Mereka bisa terabaikan dipanggung perdebatan, namun merayap masuk kejantung
persoalan masyarakat. Kerjanya adalah belajar bersama masyarakat, mencari
solusi bersama untuk kemudian bersama-sama melakukan transformasi sosial. Mereka belajar untuk
merumuskan visi bersama dan berusaha berjalan pada visi yang dibangun. Hari
demi hari adalah tahapan mewujudkan cita-cita besar yang dilandasi kesadaran
Ilahiah, bahwa yang mewujudkan cita-cita, impian, visi adalah Gusti Allah,
bahkan kesadaran itu lebih dalam lagi, yaitu sampai ke titik kesadaran, bahwa
visi yang terbangun adalah karunia Allah yang harus terus di syukuri.
Intelektual
humanis merupakan orang yang senantiasa menyandarkan pada kesadaran religius.

Data Entri
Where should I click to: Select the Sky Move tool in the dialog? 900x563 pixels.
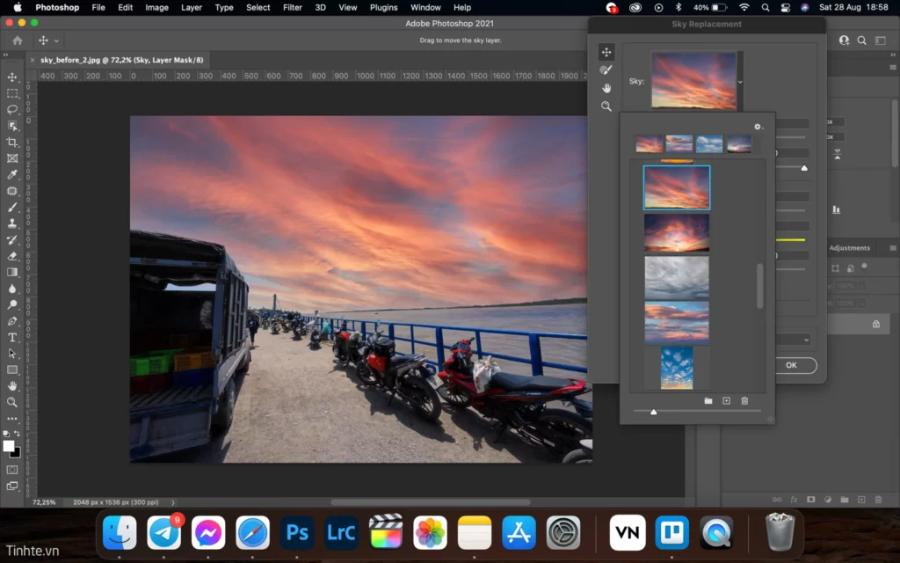tap(606, 52)
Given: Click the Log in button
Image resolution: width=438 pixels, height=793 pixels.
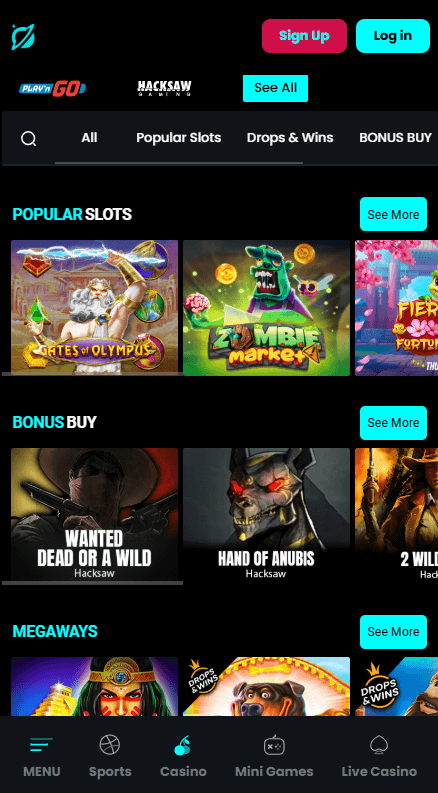Looking at the screenshot, I should click(393, 36).
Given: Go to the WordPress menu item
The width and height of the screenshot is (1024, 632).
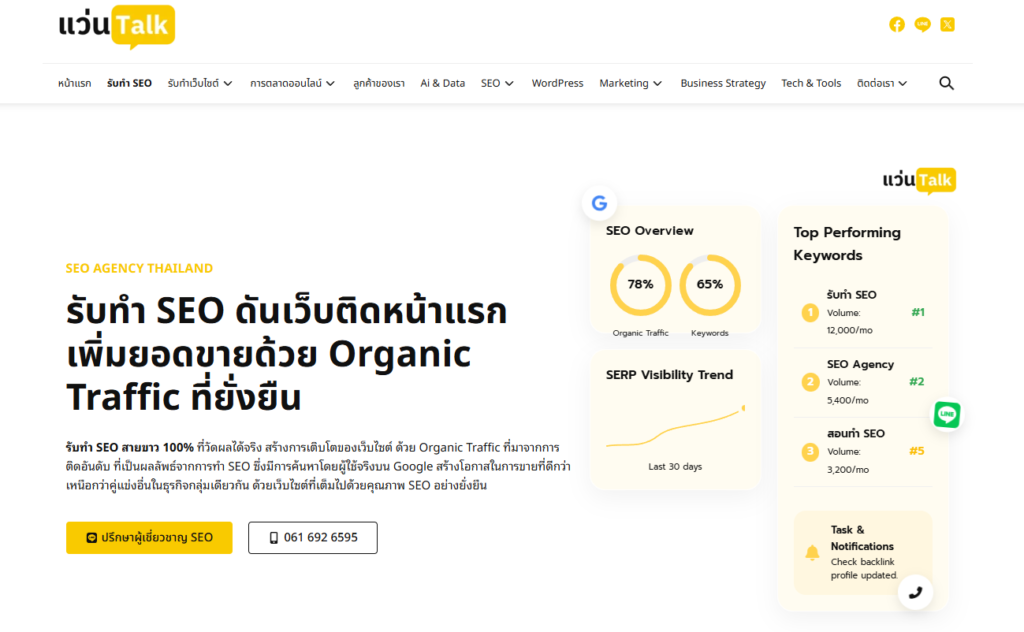Looking at the screenshot, I should click(557, 83).
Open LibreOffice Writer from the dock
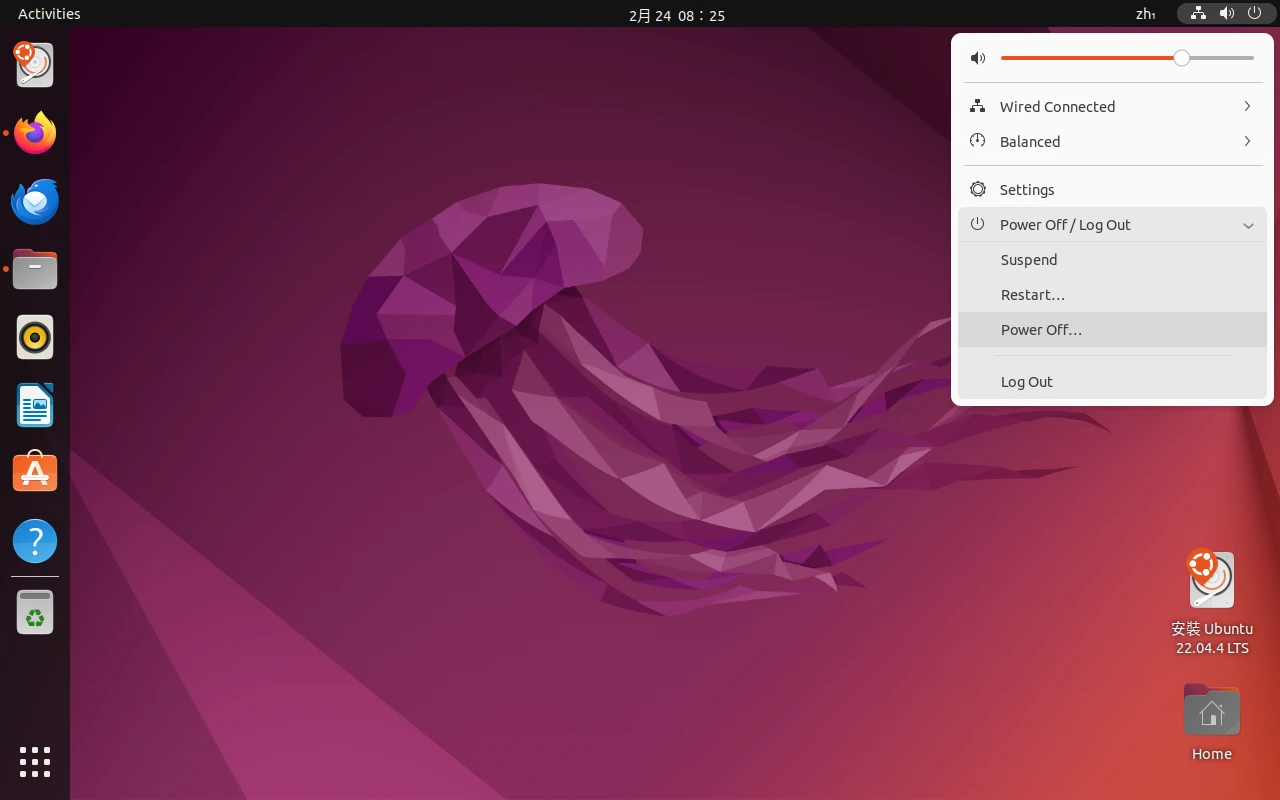Image resolution: width=1280 pixels, height=800 pixels. (x=35, y=406)
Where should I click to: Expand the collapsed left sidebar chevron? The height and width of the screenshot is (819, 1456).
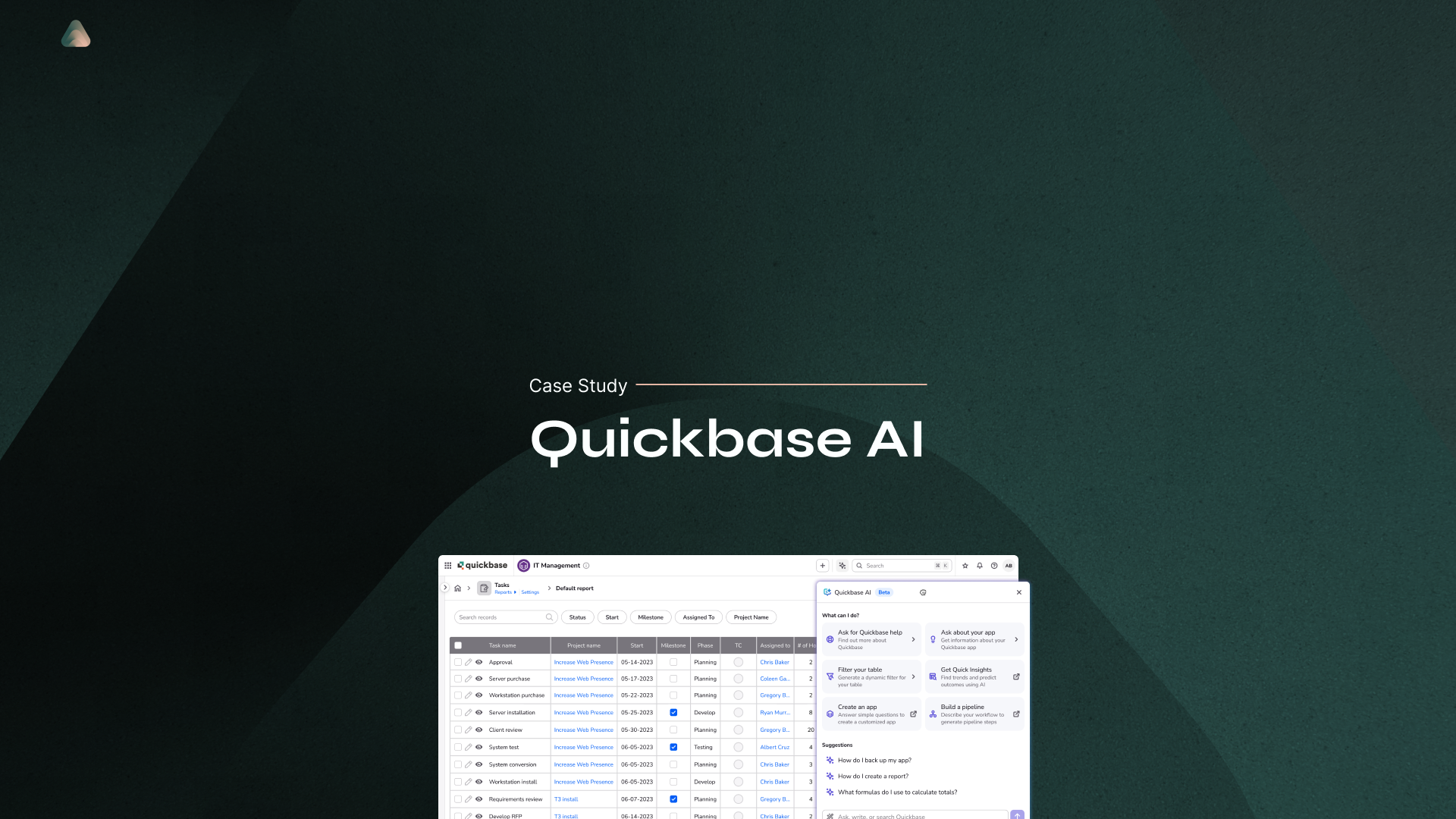pyautogui.click(x=445, y=588)
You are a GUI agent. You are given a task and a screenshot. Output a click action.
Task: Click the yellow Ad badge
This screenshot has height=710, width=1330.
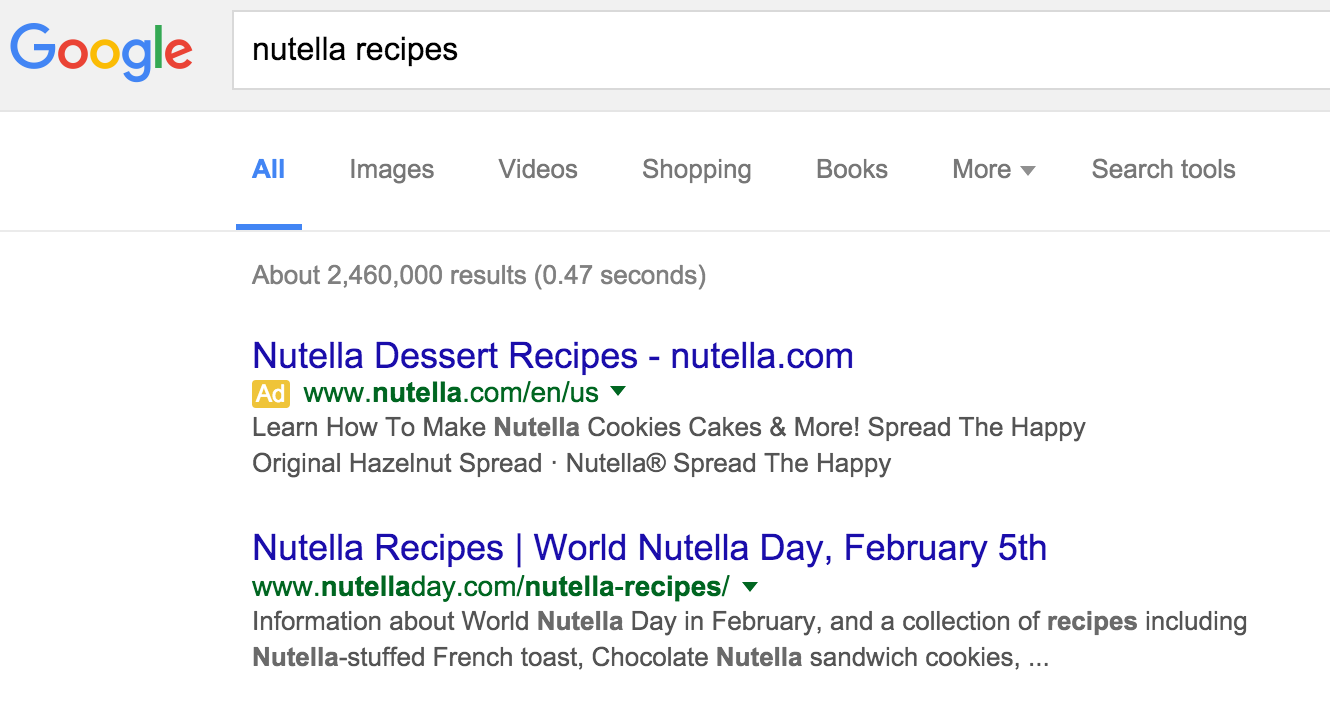pyautogui.click(x=270, y=393)
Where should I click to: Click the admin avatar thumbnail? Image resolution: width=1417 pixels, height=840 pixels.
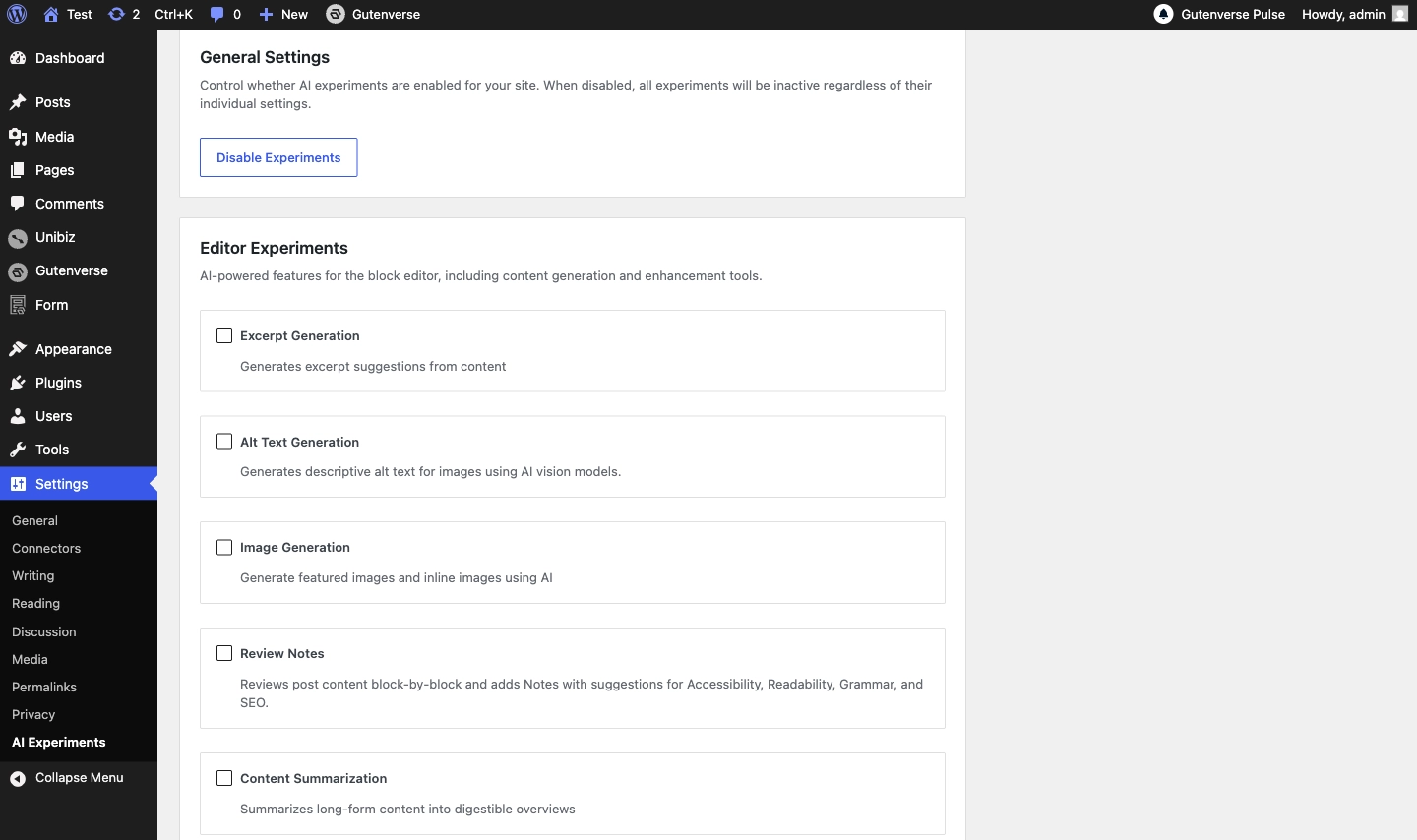(x=1400, y=14)
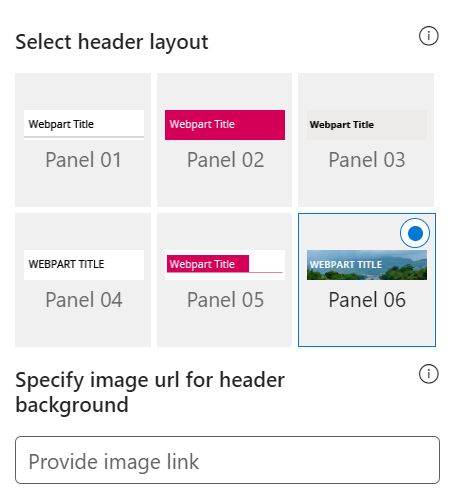Screen dimensions: 463x496
Task: Choose Panel 03 header layout
Action: (x=366, y=140)
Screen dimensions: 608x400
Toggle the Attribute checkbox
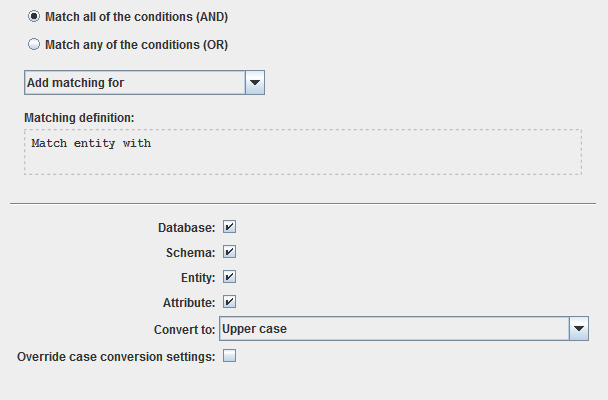(x=229, y=301)
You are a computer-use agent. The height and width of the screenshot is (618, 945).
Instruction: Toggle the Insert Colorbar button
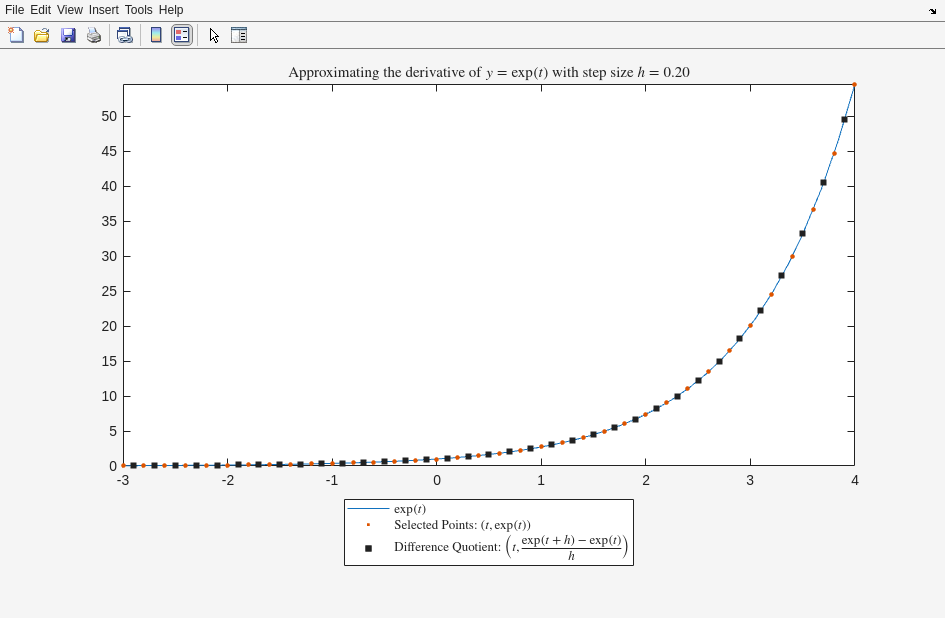coord(156,35)
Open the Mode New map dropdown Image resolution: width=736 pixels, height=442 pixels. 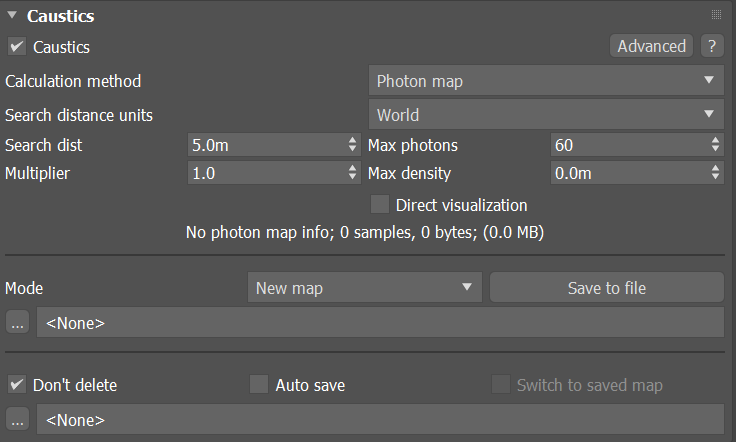[364, 288]
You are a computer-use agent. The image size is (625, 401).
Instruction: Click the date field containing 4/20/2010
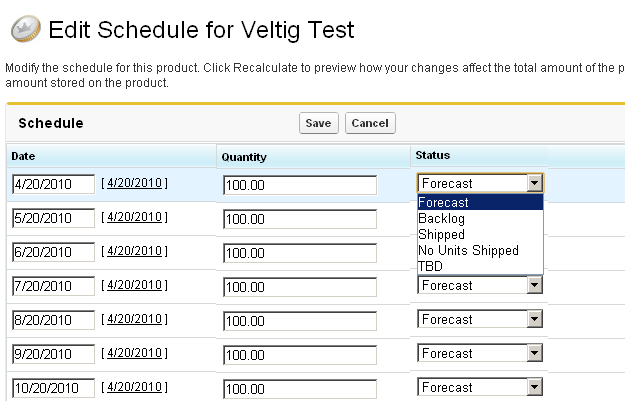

Tugas
A) Jawab pertanyaan berikut berdasarkan potongan teks:
(i) Siapa yang disebut mewujudkan cita-cita, impian, dan visi?
(ii) Visi yang terbangun disebut sebagai apa?
(iii) Pada apa intelektual humanis senantiasa bersandar?
B) Tulis kembali bagian potongan teks dari "Mereka bisa terabaikan" sampai "terus di syukuri.". Ganti "masyarakat" dengan "rakyat".
C) Ringkas potongan teks dalam dua kalimat.

Jawaban Lengkap
A)
(i) Gusti Allah.
(ii) Karunia Allah yang harus terus disyukuri.
(iii) Pada kesadaran religius.

B)
Mereka bisa terabaikan dipanggung perdebatan, namun merayap masuk kejantung
persoalan rakyat. Kerjanya adalah belajar bersama rakyat, mencari
solusi bersama untuk kemudian bersama-sama melakukan transformasi sosial. Mereka belajar untuk
merumuskan visi bersama dan berusaha berjalan pada visi yang dibangun. Hari
demi hari adalah tahapan mewujudkan cita-cita besar yang dilandasi kesadaran
Ilahiah, bahwa yang mewujudkan cita-cita, impian, visi adalah Gusti Allah,
bahkan kesadaran itu lebih dalam lagi, yaitu sampai ke titik kesadaran, bahwa
visi yang terbangun adalah karunia Allah yang harus terus di syukuri.

C) Kerja yang digambarkan adalah belajar bersama masyarakat, mencari solusi bersama, lalu bersama-sama melakukan transformasi sosial dengan berpijak pada visi yang dirumuskan bersama. Visi itu dipandang sebagai karunia Allah yang harus terus disyukuri, dan intelektual humanis senantiasa bersandar pada kesadaran religius.